What is required: Read the lines below. Copy out any that hold the string "width".
*** Opening Task inputs ***
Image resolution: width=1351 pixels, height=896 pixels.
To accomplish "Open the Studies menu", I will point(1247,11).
*** Closing Task inputs ***
*** Opening Task inputs ***
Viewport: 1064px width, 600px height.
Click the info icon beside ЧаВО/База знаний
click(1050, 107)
*** Closing Task inputs ***
Problem solution:
Image resolution: width=1351 pixels, height=896 pixels.
Viewport: 1064px width, 600px height.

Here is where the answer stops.